Blocco di testo
·····

Dopo la Tunisia l’Egitto. Non sappiamo ancora se le “rivoluzioni” mediorientali produrranno cambiamenti strutturali o cosmetici ritorni allo status quo ante, la democrazia o una serie di nuovi autoritarismi appena riconfigurati. Senza dubbio, però, il mondo arabo non sarà più quello conosciuto fino a oggi. Non solo perché le proteste potrebbero estendersi ad altri Paesi, come Giordania, Yemen, Algeria, Libia, ma anche e soprattutto perché gli ultimi 15 giorni hanno reso manifesta un’energia popolare nuova, rivelazione di un evidente scricchiolio delle fondamenta dei regimi autoritari arabi.
Molti di questi governi, arroccati nelle proprie logiche dispotiche e per lo più incapaci di dare una soluzione ai problemi endemici dell’area – diffusa povertà, elevata disoccupazione giovanile, corruzione a livello politico e istituzionale, carenze infrastrutturali che ostacolano lo sviluppo economico – sembrano essere giunti al termine del loro percorso storico. Un regime egiziano travolto dalle proteste, costretto a una dura repressione, al coprifuoco, ai militari in perenne stato d’assedio nelle strade è la testimonianza più grande di un tracollo regionale destinato, probabilmente, a prodursi comunque, domani o nel prossimo futuro. Se l’Egitto vive oggi questa crisi, nonostante gli sforzi compiuti da Mubarak negli ultimi anni – tramite la liberalizzazione del commercio estero, la modernizzazione industriale e vasti programmi di riforme che avrebbero, secondo dati internazionali, ridotto la disoccupazione dal 9,7% del 2010 al 7,3% del 2012 – tutto diventa possibile.
Probabilmente gli stati ricchi di materie prime come la Libia, i Paesi del Golfo e, in misura minore, l’Algeria, potrebbero avere risorse importanti – ossia la rendita fornita dagli idrocarburi – da mettere in campo. Ma rimane comunque difficile valutare se questi rentier state mantengano ancora oggi la capacità di “corrompere” la cittadinanza con gli ampi programmi di welfare, le sovvenzioni, i prezzi calmierati e le assunzioni nell’apparato statale che hanno garantito loro la sopravvivenza nel passato.

·····

Compito A
Ripeti tali e quali i record dalla riga con "Viewport: 289px width, 202px height." alla riga con "Action: 19,69", entrambe incluse. Ometti le immagini.

Dati dell'esercizio
·····

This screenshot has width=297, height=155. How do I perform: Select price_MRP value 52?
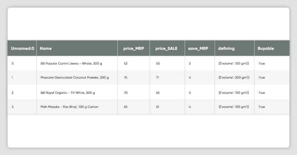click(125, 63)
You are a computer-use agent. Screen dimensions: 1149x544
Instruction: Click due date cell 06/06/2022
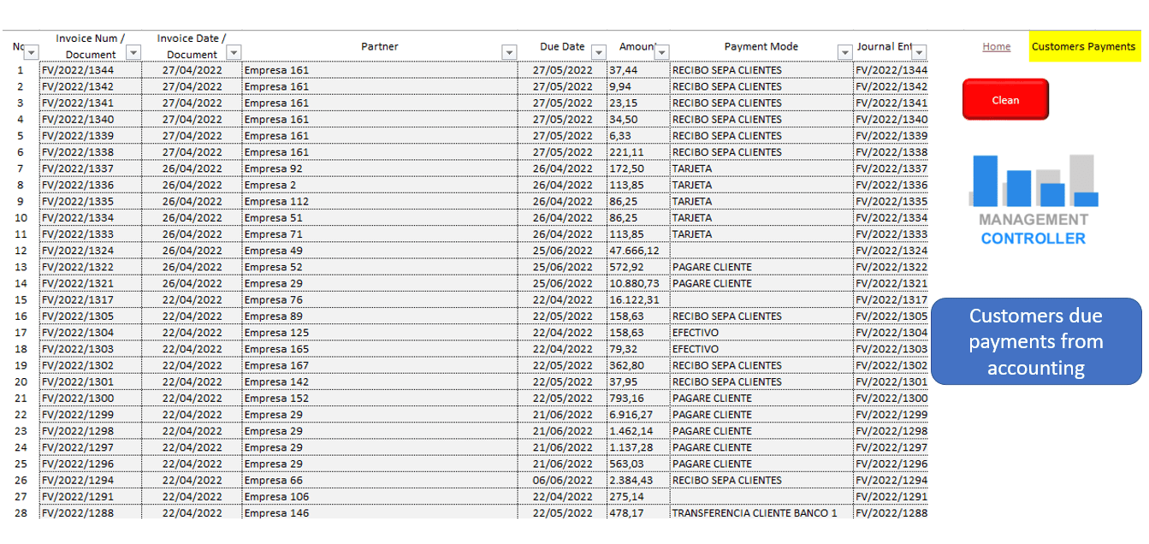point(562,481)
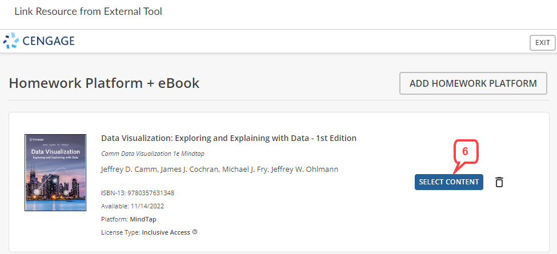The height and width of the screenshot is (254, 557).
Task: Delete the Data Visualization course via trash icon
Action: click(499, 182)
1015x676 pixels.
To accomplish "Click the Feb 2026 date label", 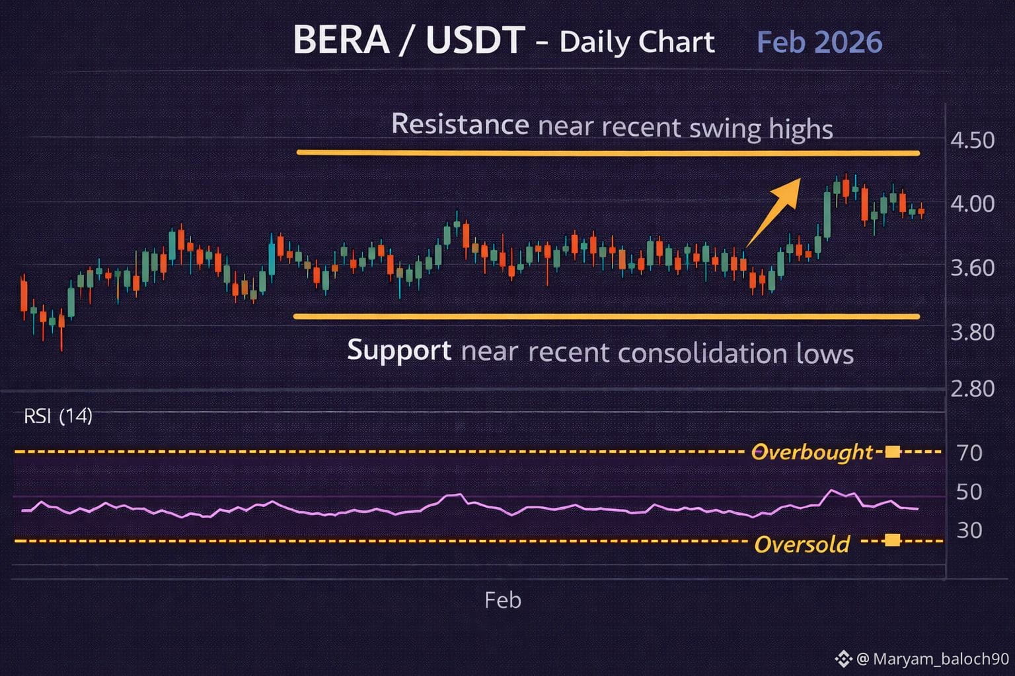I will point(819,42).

·····

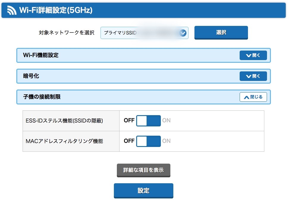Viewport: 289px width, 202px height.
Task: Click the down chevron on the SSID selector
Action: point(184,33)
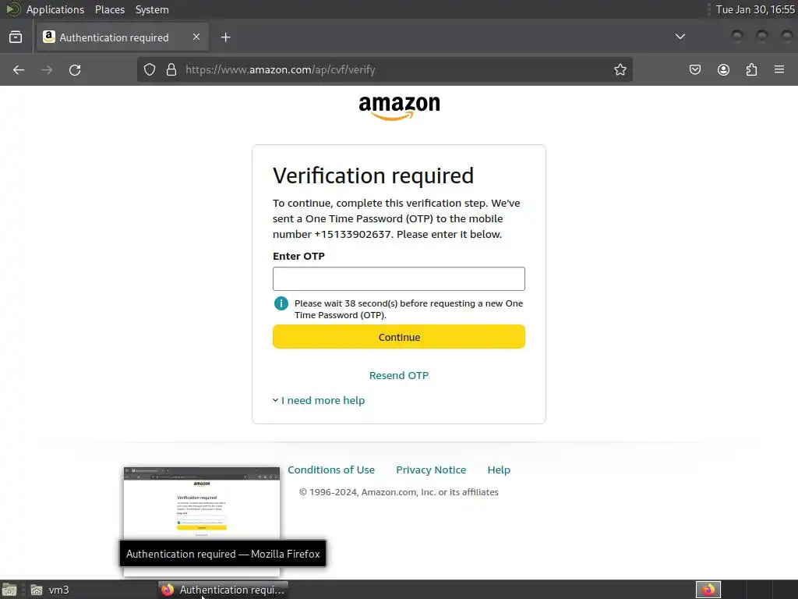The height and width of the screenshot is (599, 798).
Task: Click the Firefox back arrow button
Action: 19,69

·····

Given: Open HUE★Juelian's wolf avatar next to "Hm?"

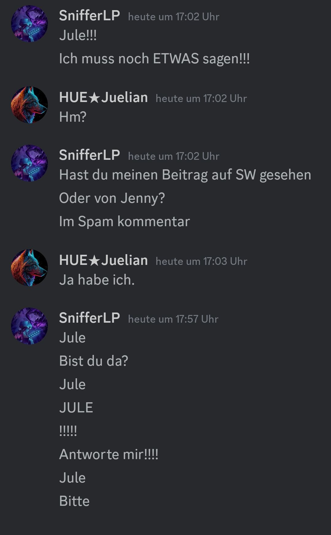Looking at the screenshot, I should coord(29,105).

·····

Compito B
Rispondi a queste domande sul testo dedicato alle rivolte nel mondo arabo:
(i) In quali Paesi il testo ipotizza che le proteste possano estendersi?
(ii) Secondo i dati internazionali citati, a quale percentuale sarebbe scesa la disoccupazione in Egitto nel 2012?
(iii) Quale risorsa potrebbero mettere in campo gli stati ricchi di materie prime?

Risultato atteso A
Viewport: 289px width, 202px height.
Task: Click the down chevron on the SSID selector
Action: point(184,33)
The height and width of the screenshot is (599, 798).
Task: Click the Firefox back arrow button
Action: 19,69

Risultato atteso B
(i) Giordania, Yemen, Algeria, Libia.
(ii) Al 7,3%.
(iii) La rendita fornita dagli idrocarburi.